Partai Bulan Bintang nyaris saja tidak melaju ke kontestasi Pemilu 2019. Tapi kemudian setelah melalui proses banding yang panjang, Yusril Ihza Mahendra berhasil membawa partainya lolos dan melenggang ke kontestasi. Total dana yang diterima adalah Rp 117.857.534.724, dan pengeluarannya Rp 117.756.600.000

11. Berkarya, 107 miliaran

dana kampanye
Kampanye Partai Berkarya. (Instagram/@berkaryaid)

Partai Tommy Soeharto, yang merupakan putra mantan penguasa Orde Baru ini berhasil masuk ke Pemilu 2019. Di debutnya saat pemilu ini, Tommy justru mencalonkan diri sebagai caleg di Papua. Tommy dan partainya Berkarya, berhasil mendapatkan penerimaan dana kampanye senilai Rp 107.164.300.058 dengan pengeluaran Rp 107.159.300.058.

12. PSI, Rp 84 miliaran

dana kampanye
Ketua Partai PSI, Grance Natalie. (Instagram/@PSI_id)

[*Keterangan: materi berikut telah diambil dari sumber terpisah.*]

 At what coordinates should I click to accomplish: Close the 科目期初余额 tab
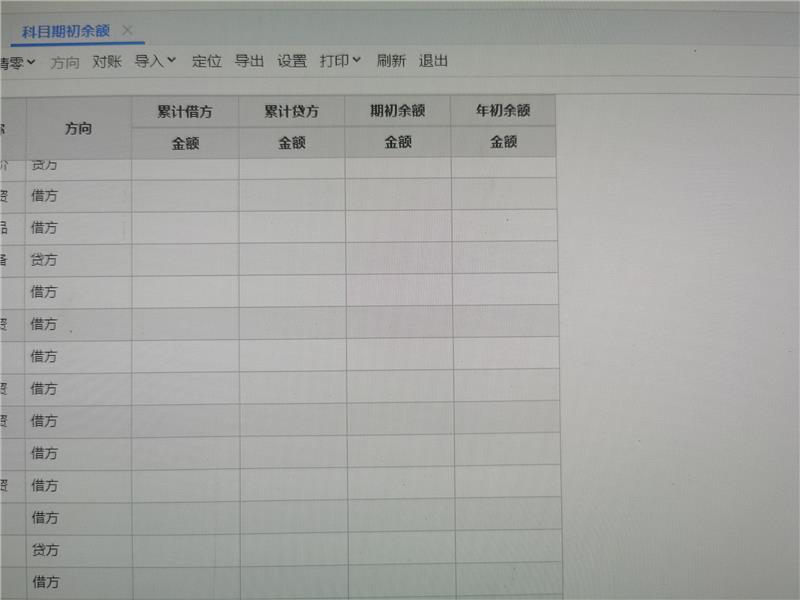127,30
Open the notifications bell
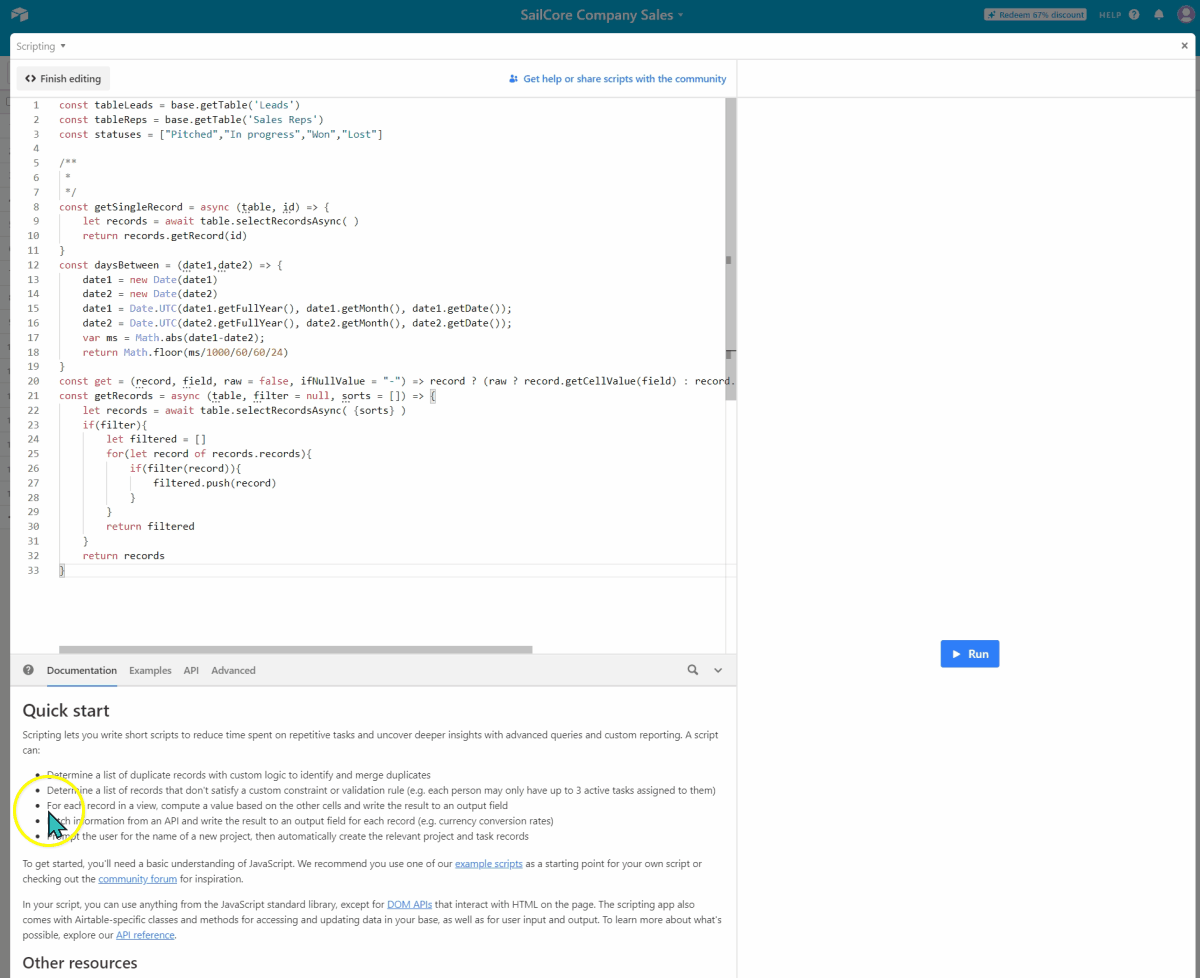 pyautogui.click(x=1159, y=15)
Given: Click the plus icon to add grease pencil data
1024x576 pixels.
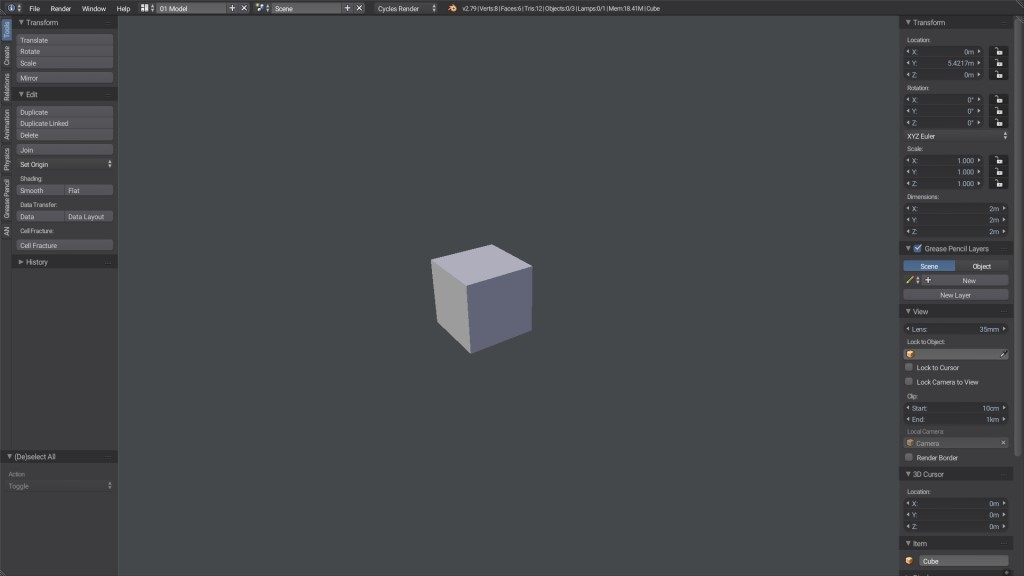Looking at the screenshot, I should click(929, 281).
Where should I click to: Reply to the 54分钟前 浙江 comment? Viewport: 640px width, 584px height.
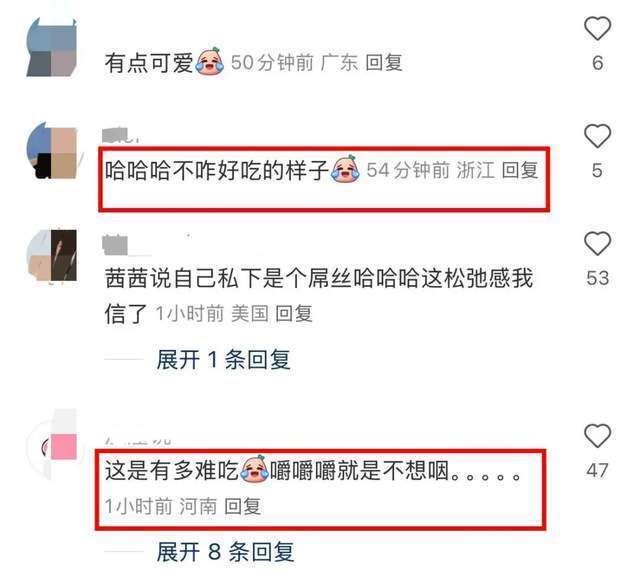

Pemilu 2019 ini merupakan debut PSI di kontestasi demokrasi lima tahunan. Partai yang merepresentasikan anak muda ini mendapat dana kampanye yang lumayan besar. Penerimaan dana kampanyenya sebesar Rp 84.660.186.785, sementara pengeluarannya adalah Rp 84.657.844.428.

13. PPP, Rp 76 miliaran

dana kampanye
Kampanye PPP. (Instagram/@dpp.ppp)

Partai sebesar PPP ternyata hanya mengeluarkan dana kampanye yang tergolong sedikit ketimbang partai-partai besar lainnya. Hal ini mungkin bisa saja disebabkan oleh masalah perpecahan internal yang gak selesai-selesai hingga kini. PPP dalam Pemilu 2019 ini mendapatkan dana sebesar Rp 76.551.752.526, dan pengeluarannya juga memiliki besaran yang sama dengan penerimaan.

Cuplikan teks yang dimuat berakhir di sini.